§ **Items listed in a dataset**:

-- Begin --

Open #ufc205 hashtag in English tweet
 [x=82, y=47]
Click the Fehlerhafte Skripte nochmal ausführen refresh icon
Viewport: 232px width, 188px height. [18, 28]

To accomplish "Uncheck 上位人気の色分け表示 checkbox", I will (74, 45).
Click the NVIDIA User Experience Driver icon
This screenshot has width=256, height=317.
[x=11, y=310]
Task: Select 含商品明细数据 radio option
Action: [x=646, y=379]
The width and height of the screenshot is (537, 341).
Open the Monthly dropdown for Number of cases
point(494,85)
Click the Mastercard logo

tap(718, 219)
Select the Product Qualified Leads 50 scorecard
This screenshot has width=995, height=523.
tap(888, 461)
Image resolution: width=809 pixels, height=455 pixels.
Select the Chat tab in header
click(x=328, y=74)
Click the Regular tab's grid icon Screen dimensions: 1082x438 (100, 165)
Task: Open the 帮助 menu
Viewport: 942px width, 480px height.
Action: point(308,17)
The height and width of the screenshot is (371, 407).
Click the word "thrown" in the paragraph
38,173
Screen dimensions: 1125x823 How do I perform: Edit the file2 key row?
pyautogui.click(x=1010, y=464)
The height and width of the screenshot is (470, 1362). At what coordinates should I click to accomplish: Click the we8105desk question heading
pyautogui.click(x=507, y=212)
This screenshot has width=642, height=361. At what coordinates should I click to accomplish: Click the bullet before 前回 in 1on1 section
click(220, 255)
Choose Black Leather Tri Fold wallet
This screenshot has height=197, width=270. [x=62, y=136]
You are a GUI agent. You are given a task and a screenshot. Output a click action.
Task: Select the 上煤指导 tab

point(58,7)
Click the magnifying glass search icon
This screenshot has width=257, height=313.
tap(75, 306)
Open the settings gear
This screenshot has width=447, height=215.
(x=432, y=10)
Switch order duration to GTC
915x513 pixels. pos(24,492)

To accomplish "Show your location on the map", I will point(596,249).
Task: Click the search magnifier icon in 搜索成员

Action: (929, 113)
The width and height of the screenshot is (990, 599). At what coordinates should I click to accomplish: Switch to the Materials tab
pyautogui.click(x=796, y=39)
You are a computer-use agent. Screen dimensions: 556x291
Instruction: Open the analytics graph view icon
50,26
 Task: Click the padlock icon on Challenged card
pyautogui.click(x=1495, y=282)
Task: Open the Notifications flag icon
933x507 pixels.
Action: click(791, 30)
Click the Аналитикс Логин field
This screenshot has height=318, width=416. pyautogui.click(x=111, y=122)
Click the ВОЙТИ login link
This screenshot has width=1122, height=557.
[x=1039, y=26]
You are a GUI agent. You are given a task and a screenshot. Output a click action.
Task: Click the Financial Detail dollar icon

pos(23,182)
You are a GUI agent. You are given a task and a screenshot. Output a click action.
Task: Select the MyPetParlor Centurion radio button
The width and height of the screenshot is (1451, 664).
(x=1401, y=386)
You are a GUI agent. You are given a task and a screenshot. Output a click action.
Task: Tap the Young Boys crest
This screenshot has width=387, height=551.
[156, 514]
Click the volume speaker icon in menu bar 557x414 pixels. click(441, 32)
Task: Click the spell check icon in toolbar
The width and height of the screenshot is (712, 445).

-- End --

§ **Task brief**: Write out all of the records above again, replacing "tab" with "panel" wherever it appears and leaving everything else as it is.

§ **Complete answer**:
Open #ufc205 hashtag in English tweet
 [x=82, y=47]
Click the Fehlerhafte Skripte nochmal ausführen refresh icon
Viewport: 232px width, 188px height. [18, 28]

To accomplish "Uncheck 上位人気の色分け表示 checkbox", I will (74, 45).
Click the NVIDIA User Experience Driver icon
This screenshot has width=256, height=317.
[x=11, y=310]
Task: Select 含商品明细数据 radio option
Action: [x=646, y=379]
The width and height of the screenshot is (537, 341).
Open the Monthly dropdown for Number of cases
point(494,85)
Click the Mastercard logo

tap(718, 219)
Select the Product Qualified Leads 50 scorecard
This screenshot has width=995, height=523.
tap(888, 461)
Image resolution: width=809 pixels, height=455 pixels.
Select the Chat panel in header
click(x=328, y=74)
Click the Regular panel's grid icon Screen dimensions: 1082x438 (100, 165)
Task: Open the 帮助 menu
Viewport: 942px width, 480px height.
Action: point(308,17)
The height and width of the screenshot is (371, 407).
Click the word "thrown" in the paragraph
38,173
Screen dimensions: 1125x823 How do I perform: Edit the file2 key row?
pyautogui.click(x=1010, y=464)
The height and width of the screenshot is (470, 1362). At what coordinates should I click to accomplish: Click the we8105desk question heading
pyautogui.click(x=507, y=212)
This screenshot has width=642, height=361. At what coordinates should I click to accomplish: Click the bullet before 前回 in 1on1 section
click(220, 255)
Choose Black Leather Tri Fold wallet
This screenshot has height=197, width=270. [x=62, y=136]
You are a GUI agent. You are given a task and a screenshot. Output a click action.
Task: Select the 上煤指导 panel

point(58,7)
Click the magnifying glass search icon
This screenshot has width=257, height=313.
tap(75, 306)
Open the settings gear
This screenshot has width=447, height=215.
(x=432, y=10)
Switch order duration to GTC
915x513 pixels. pos(24,492)

To accomplish "Show your location on the map", I will point(596,249).
Task: Click the search magnifier icon in 搜索成员

Action: (929, 113)
The width and height of the screenshot is (990, 599). At what coordinates should I click to accomplish: Switch to the Materials panel
pyautogui.click(x=796, y=39)
You are a computer-use agent. Screen dimensions: 556x291
Instruction: Open the analytics graph view icon
50,26
 Task: Click the padlock icon on Challenged card
pyautogui.click(x=1495, y=282)
Task: Open the Notifications flag icon
933x507 pixels.
Action: click(791, 30)
Click the Аналитикс Логин field
This screenshot has height=318, width=416. pyautogui.click(x=111, y=122)
Click the ВОЙТИ login link
This screenshot has width=1122, height=557.
[x=1039, y=26]
You are a GUI agent. You are given a task and a screenshot. Output a click action.
Task: Click the Financial Detail dollar icon

pos(23,182)
You are a GUI agent. You are given a task and a screenshot. Output a click action.
Task: Select the MyPetParlor Centurion radio button
The width and height of the screenshot is (1451, 664).
(x=1401, y=386)
You are a GUI agent. You are given a task and a screenshot. Output a click action.
Task: Tap the Young Boys crest
This screenshot has width=387, height=551.
[156, 514]
Click the volume speaker icon in menu bar 557x414 pixels. click(441, 32)
Task: Click the spell check icon in toolbar
The width and height of the screenshot is (712, 445).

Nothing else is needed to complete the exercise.